Я закончил свой рассказ. Не помню уж, что сказала мне Мэт, — в моей памяти остались только последние ее слова:
— Эта актриса, должно быть, очень одинокая женщина… Я тоже так думаю.
СИНГАПУР. МОЭКО ХОММА
Как только я увидела очертания города в иллюминаторе самолета, мысль о том, что он находится где-то там, внизу, вызвала во мне прилив такой щемящей грусти, что долго сдерживаемые слезы едва не брызнули из моих глаз. Но даже когда слезы застилают мне взор, я не плачу, точно так же, как я умею сдерживать рвоту, когда уже подкатило к самому горлу. Я не заплакала и в этот раз.
В аэропорту я забрала свой багаж и прошла через досмотр. Встречающего нигде не было. Дело в том, что я воспользовалась услугами гида в этом глупом туристическом агентстве. И куда же он запропастился? Эта турфирма — самая дорогая в Сингапуре. Обращаясь к ним, я полагала, что за такие деньги они выполнят любую мою прихоть и даже не поморщатся. Есть такие дурачки, которые думают, что чем шикарнее место, куда они отправляются, чем дороже они платят, тем выше будет качество обслуживания, питания и всего прочего. Но это совсем не так. Единственное, что имеет смысл, — это гарантии. Гарантия сохранения в тайне подробностей вашей личной жизни и гарантия удовлетворения ваших капризов.
Как бы то ни было, в такой неаккуратности моего гида оказалась и положительная сторона. По крайней мере мне удалось справиться со слезами. Те гиды-японцы, с которыми сталкиваешься в Париже, Лондоне или Риме, ни к черту не годятся. Они просто не могут жить в самой прекрасной стране в мире, в Японии. Подходит к тебе этакая квашня и произносит: «Добрый день, мадам, я приехал за вами!» — и мои слезы чистейшего золота мгновенно обращаются в ржавчину.
Я вышла из здания аэровокзала, думая поймать такси, и сразу же почувствовала, как же здесь жарко и влажно. Впечатление было такое, словно ко мне прикасаются тысячи рук уличных попрошаек. Ну и как же перенести все это, если не помогают ни шелковое белье, ни шелковые чулки, ни платье из того же шелка? Тут приходится следить не только за слезными железами, но и за тем, чтобы не вспотеть.
Пока я старалась сдержать беспокойство, рядом остановилось коллекционное авто, белое купе из разряда тех, от которых писают кипятком молоденькие девчонки, сделавшие в свои тринадцать лет первый аборт.

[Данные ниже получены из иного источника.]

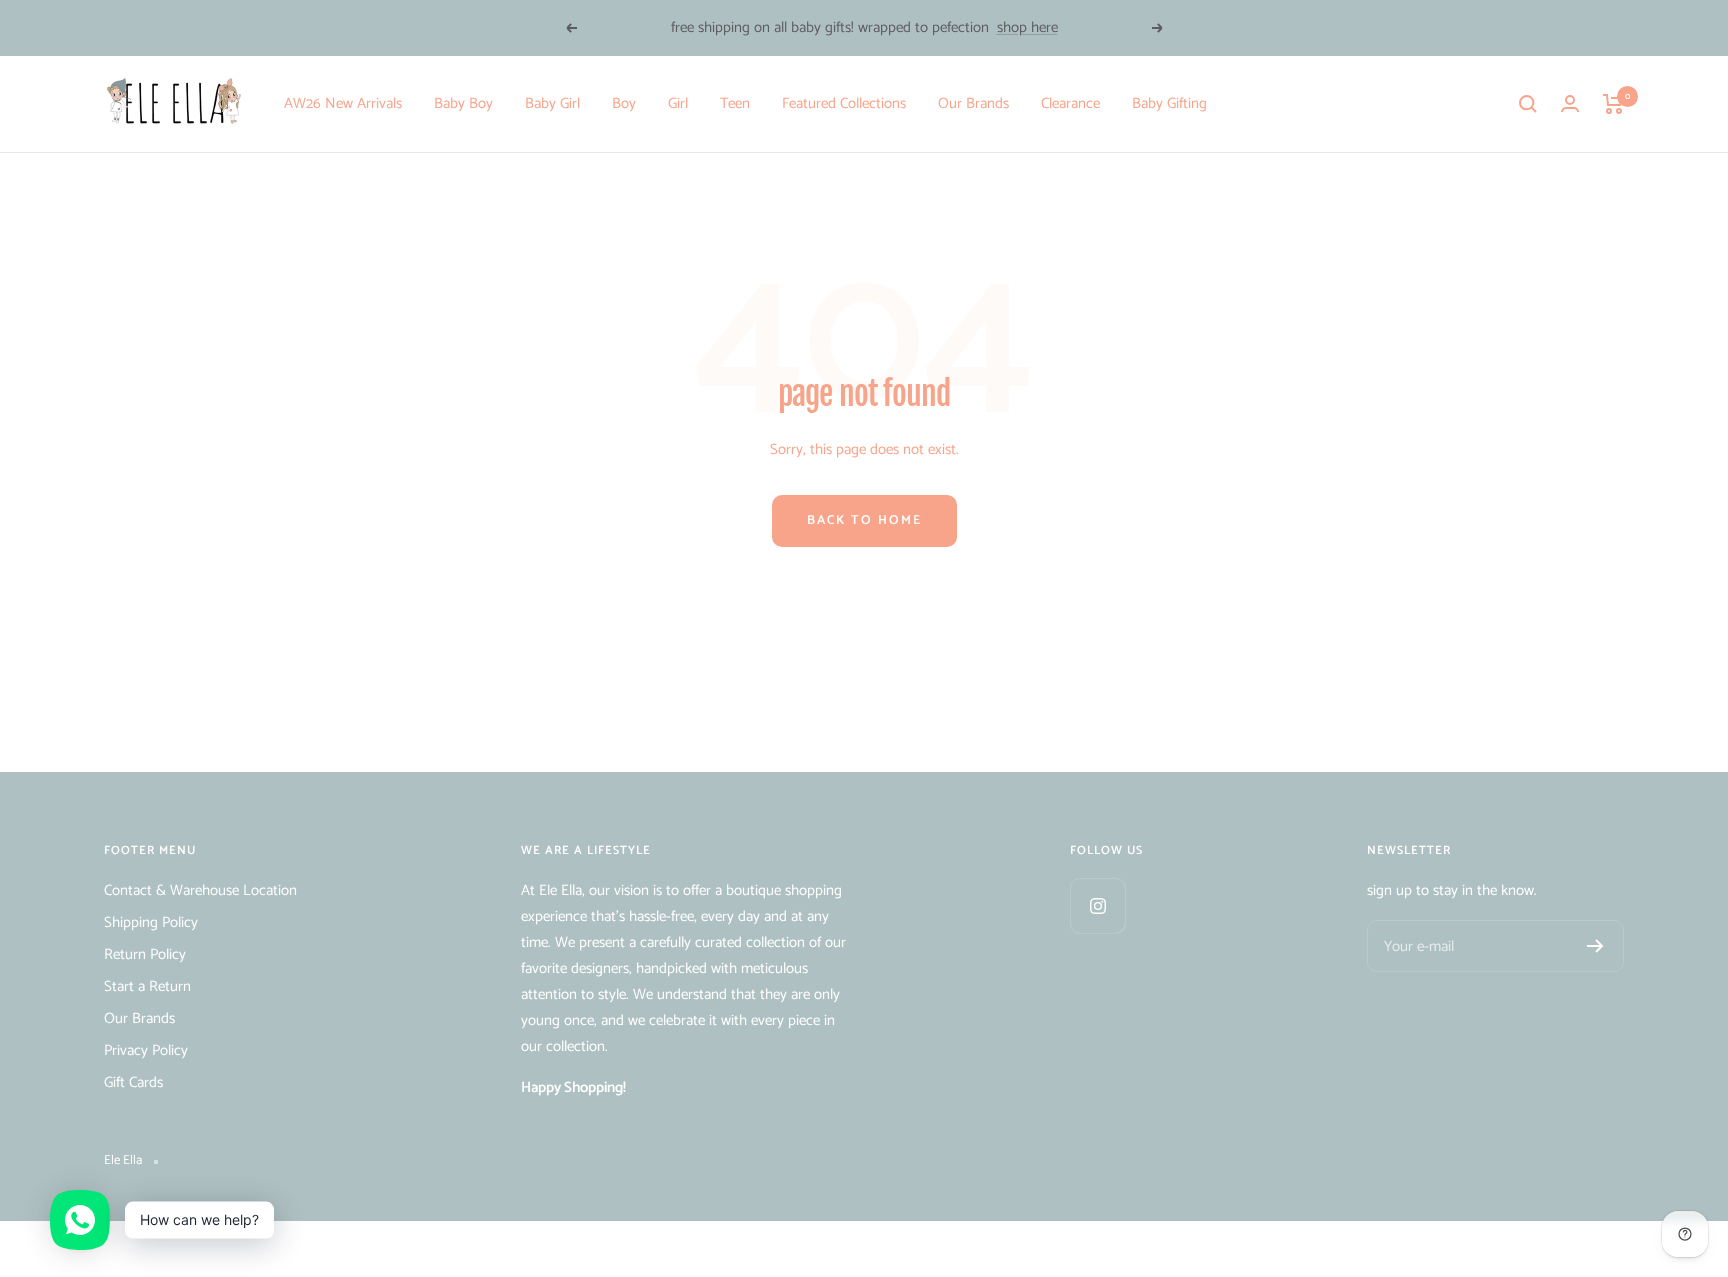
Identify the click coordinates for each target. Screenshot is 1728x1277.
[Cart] (1613, 104)
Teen (735, 103)
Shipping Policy (151, 922)
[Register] (1595, 946)
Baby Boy (463, 103)
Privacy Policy (146, 1050)
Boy (624, 103)
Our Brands (973, 103)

Из машины выкатился юноша и воззвал:
— Госпожа Хомма? Это ведь вы, госпожа Моэко Хомма? И что все это должно означать?
Он был совсем не похож на тех тупиц, что встречаются в Париже или Риме. Красивое правильное лицо, ухоженный, умеет владеть собой, имеет четко обозначенную цель и старается стать чем-то более значительным.
Мне захотелось рассмотреть его поближе, чтобы составить о нем свое мнение; я бессознательно приподняла солнечные очки и пронзила его взглядом. И в тот же момент я поняла, что нельзя так поступать с человеком, который приехал меня встречать, пусть даже и с опозданием. К тому же в глазах у меня все еще стояли слезы, которые никак не могли высохнуть окончательно.
— Какой красивый город, — сказала я, мысленно превратившись в школьницу и вдохнув тяжелый тропический воздух.
Надо было сказать что-нибудь еще, но так вышло даже лучше. Голос мой был тверд и силен и шел от живота. Я могу контролировать свой голос в сто раз лучше, чем преподаватель вокального искусства. Как и следовало ожидать, мой гид произнес только: «А?»
— Вы первый раз в Сингапуре? — добавил он, причем голос его показался мне совершенным, словно он тренировал его сто лет.
Потом я поняла, что совершенство его речевого аппарата было следствием не столько тренировок, сколько постоянных занятий иностранными языками. Если свободно владеешь даже одним иностранным языком, невозможно поверить, как это облагораживает голос. Интересно, распространяется ли это правило и на сердце?
Разумеется, я не ответила на его вопрос. Но, судя по тону, молодой человек и не ждал от меня ответа. Неожиданно, к своему большому удивлению, я почувствовала симпатию к этому гиду, который так быстро среагировал на собственное невольное «А?».
— Вот и «Раффлз».
Когда он произнес эти слова и указал на старомодное здание, я позволила себе заплакать. В этот плач я вложила весь мой талант. Это было лучшее в своем роде исполнение. «Ты действительно гениальна», — восхищенно подумала я.